The researchers who were conducting their care say the discovery is “disappointing but scientifically significant”.
The two HIV-positive men, who were both from Boston, had been given their respective transplants in 2008 and 2010 in order to treat Hodgkin’s lymphoma.
Bone marrow is where new blood cells are made and thought to be a major reservoir for HIV.
Alongside the transplants, they continued to take anti-retrovirals for the virus, but scientists found evidence of HIV in their bodies declining as the cells were replaced with the donor’s cells.
Eight months after the surgery, the patients tested HIV-negative and the patients stopped taking their anti-retroviral medication.
However, traces of the virus were found in one patient’s bloodstream 12 weeks after stopping treatment, with the second patient a further 20 weeks later.

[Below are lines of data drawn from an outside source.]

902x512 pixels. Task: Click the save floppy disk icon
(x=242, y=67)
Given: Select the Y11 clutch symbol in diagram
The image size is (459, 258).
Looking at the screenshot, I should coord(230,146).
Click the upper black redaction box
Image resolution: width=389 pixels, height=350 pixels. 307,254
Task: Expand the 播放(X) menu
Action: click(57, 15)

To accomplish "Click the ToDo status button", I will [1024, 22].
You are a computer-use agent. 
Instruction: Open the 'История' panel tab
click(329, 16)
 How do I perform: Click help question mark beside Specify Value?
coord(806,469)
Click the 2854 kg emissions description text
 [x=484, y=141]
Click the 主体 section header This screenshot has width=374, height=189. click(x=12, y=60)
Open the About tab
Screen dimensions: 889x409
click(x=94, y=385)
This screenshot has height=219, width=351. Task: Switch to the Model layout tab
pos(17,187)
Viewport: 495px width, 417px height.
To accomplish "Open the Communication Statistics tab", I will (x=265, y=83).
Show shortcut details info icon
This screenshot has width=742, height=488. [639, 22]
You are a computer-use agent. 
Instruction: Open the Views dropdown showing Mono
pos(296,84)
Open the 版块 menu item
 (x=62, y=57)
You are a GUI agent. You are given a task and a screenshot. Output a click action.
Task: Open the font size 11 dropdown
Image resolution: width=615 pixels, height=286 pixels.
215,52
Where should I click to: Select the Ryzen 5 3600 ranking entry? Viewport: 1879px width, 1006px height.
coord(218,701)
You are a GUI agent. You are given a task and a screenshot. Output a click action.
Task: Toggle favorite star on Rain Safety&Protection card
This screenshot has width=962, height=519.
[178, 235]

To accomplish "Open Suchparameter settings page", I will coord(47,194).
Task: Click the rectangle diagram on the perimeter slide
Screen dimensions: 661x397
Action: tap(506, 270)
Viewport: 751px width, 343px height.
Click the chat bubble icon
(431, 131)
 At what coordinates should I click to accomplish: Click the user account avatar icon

Timothy Heinrich, a physician-researcher in the Division of Infectious Diseases at Brigham and Women’s Hospital, says this identifies that the reservoir for HIV is more complex than first thought.
He added: “Our current standards of probing for HIV may not be sufficient to inform us if long-term HIV remission is possible if antiretroviral therapy is stopped.”
Dr Daniel K. Kuritzkes, another researcher at Brigham and Women’s Hospital, believes the cases of the two men show the HIV virus may continue to exist regardless of its absence in the blood.
He said: “Our results also show that the immune system can play a major role in reducing the viral reservoir, but may not be able to do the job alone.
“It is likely that a combination of drugs and immune therapies that target the reservoir will be needed to establish long-term remission of HIV infection.”